Porter’s Five Forces
In this section, we begin by exploring Porter’s five forces in utility-scale solar project development and EPC; specifically, these are: the threat of new entrants, the threat of established rivals, the threat of substitute products or services, the bargaining power of suppliers, and the bargaining power of customers. The framework is illustrated in Figure SC.1 below and characteristics of each of the forces will be discussed in detail subsequently in the context of PV project development.
Figure SC.1 Porter’s Five Forces
- Industry Rivalry
The utility-scale solar project development industry has a low to moderate level of market share concentration, with the four largest firms accounting for less than 40% of industry installed capacity in 2017 (Solar Project Database). However, this figure is calculated across a variety of solar technologies; within individual technology types, the market concentration is substantially higher and competition has declined in recent years (IBISWorld 2017). As demand for solar energy has grown significantly over the past few years, new companies have entered the industry; at the same time, larger project developers also expanded their market presence through acquisition or partnership.
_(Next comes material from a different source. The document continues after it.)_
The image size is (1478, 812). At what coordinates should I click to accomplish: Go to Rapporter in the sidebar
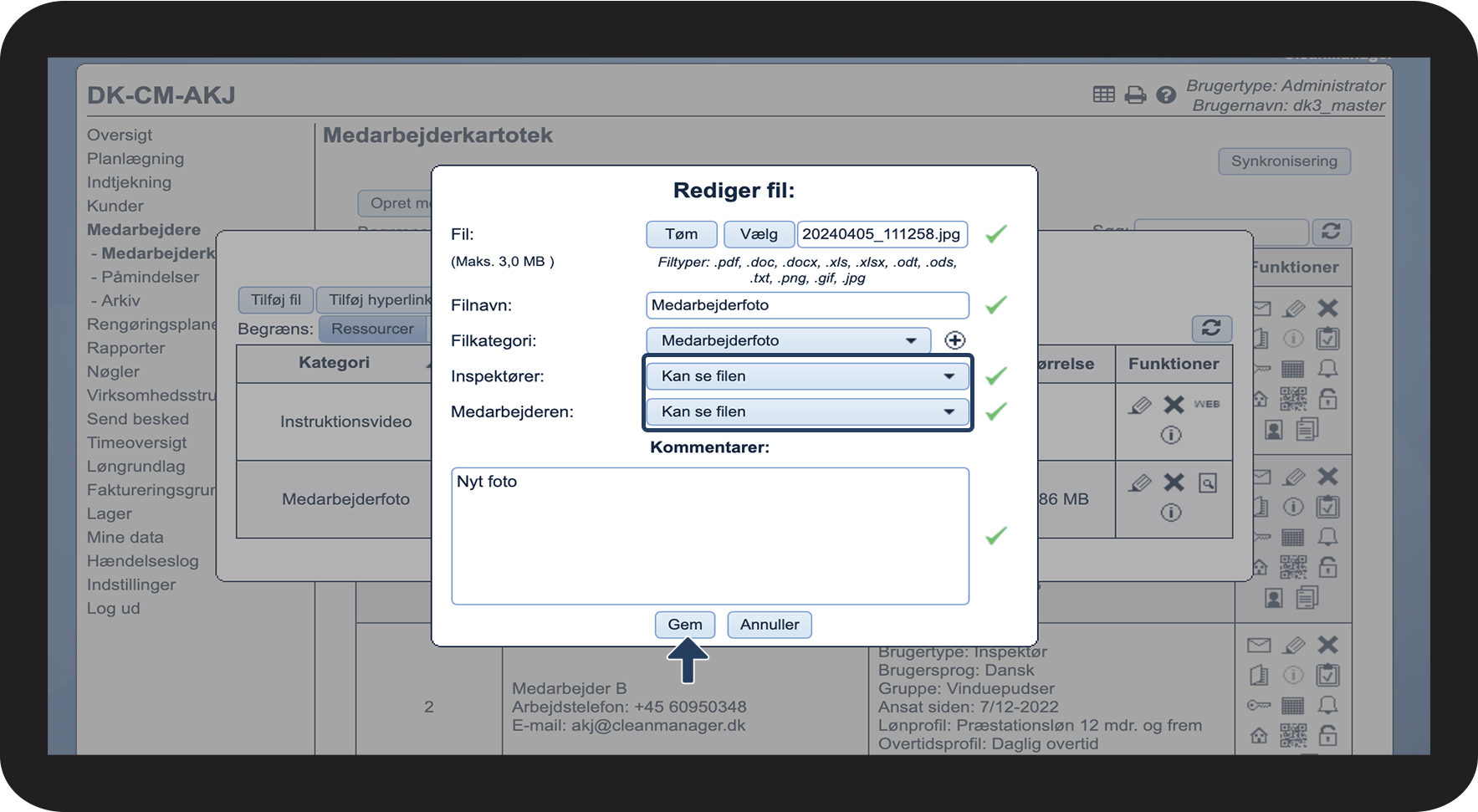point(125,348)
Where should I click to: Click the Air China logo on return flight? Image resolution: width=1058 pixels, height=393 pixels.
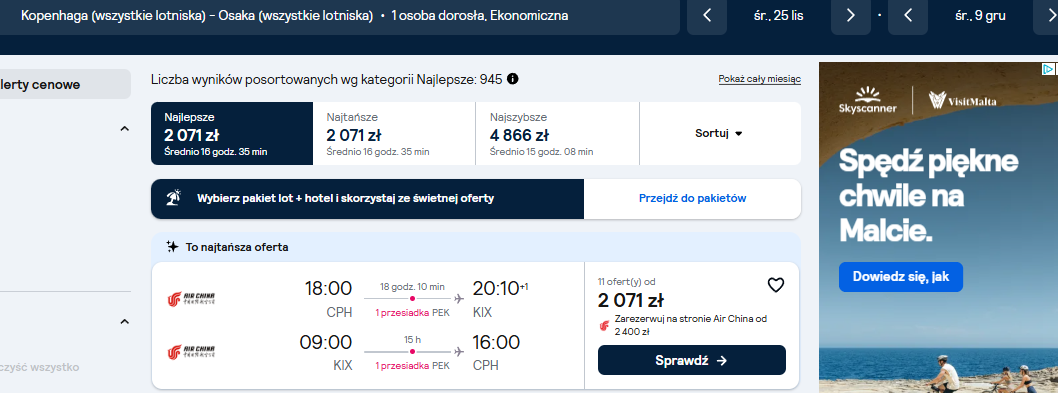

Competition in utility-scale solar project development and EPC takes place across a variety of factors, primarily cost, project quality, and time to completion. Factors that impacts a firm’s success by these measures include cost management strategies, availability of skilled research personnel, hiring practices for local labor, and secure supply of high-quality PV modules (IBISWorld 2017). Labor costs vary widely by project location and represent the largest share of variable soft costs, so a firm with practices in place to hire productive workers for a reasonable rate gain strategic advantage. Project development firms that are either vertically integrated with module manufacturing or have standing relationships with outside module manufacturing benefit from reduced uncertainty in their supply chains. Large firms benefit from economies of scale through reduced-price bulk material and equipment purchases.
- Threat of New Entrants
The utility-scale solar project development industry has high barriers to entry, or low threat of new entrants, because of high capital costs associated with solar project construction. Additionally, solar project development requires substantial technical expertise in solar power generation technology, which creates barriers for new entrants. Federal, state, and local permitting and licensing requirements also create barriers to new entrants, who must pay related fees and learn to navigate these regulations (IBISWorld 2017).
- Threat of Substitutes
This industry experiences some level of threat of substitutes, mainly from competition with power plant contractors for other energy types (e.g., natural gas, other renewables). However, competition from fossil fuel power plant contractors has declined over the past five years due to government incentives for renewable energy. The fall in electricity cost from utility-scale solar PV projects since 2010 has been remarkable, making it competitive directly with fossil fuel sources even without government incentives (see Figure SC.2). Their cost gaps are expected to continuously close up in the near future (Table SC.1).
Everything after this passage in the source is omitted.